As the delicate nuclear deal goes forward, Iran and the U.S. both have incentive to work together. Hardliners on both sides may grumble, but for now a bigger enemy threatens both. Should that cooperation work out and the Islamic State crumble, it may build a bridge to a more normalized relationship between Tehran and Washington – something sought by moderates on both sides.
The complication is Assad himself, who the U.S. wants out and Iran wants in. Whether some kind of deal may be found over him will be key. Iran might be convinced the world is better off minus Assad; conversely, the U.S. may decide that letting Assad run a rump Alawite fief is preferable to continued conflict with his sponsor.
As for Russia, well…
Russian cooperation used to be key to gaining legitimacy for war in the Middle East. But Putin’s invasion of Crimea and war in Ukraine have undercut such needs. Obama doesn’t need to please the Kremlin anymore; his NATO allies will march behind him in realization that trying to get Russia on board is not only doomed to fail, but also irrelevant. Moscow has used all its high horse cards.
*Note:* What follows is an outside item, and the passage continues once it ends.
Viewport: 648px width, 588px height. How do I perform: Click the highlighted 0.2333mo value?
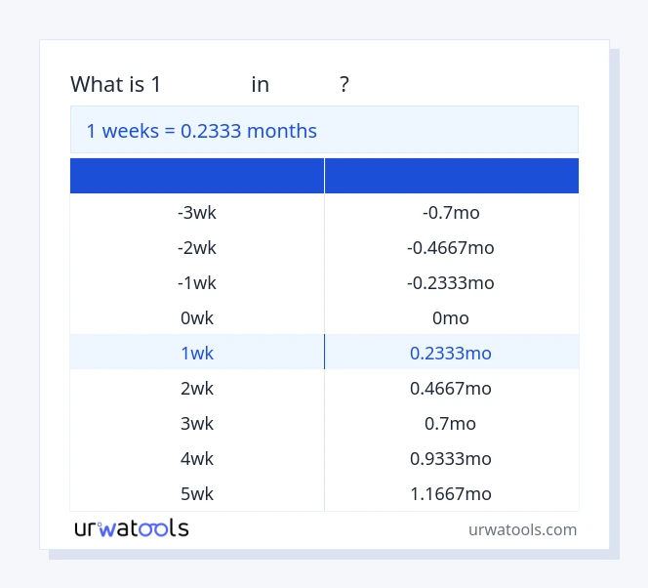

War is the word of the decade
Nobody can pretend that defeating the Islamic State will be fast or easy. If broken in the open, it – or something like it – will go underground. Only when the regional order is reestablished can the madmen of the Middle East be suppressed. That’s up to the locals to sort; the current generation of leaders are clearly not up to the task. It will take time to find new, decent rulers. In the meanwhile, keeping the worst from happening will be the best anyone can hope for.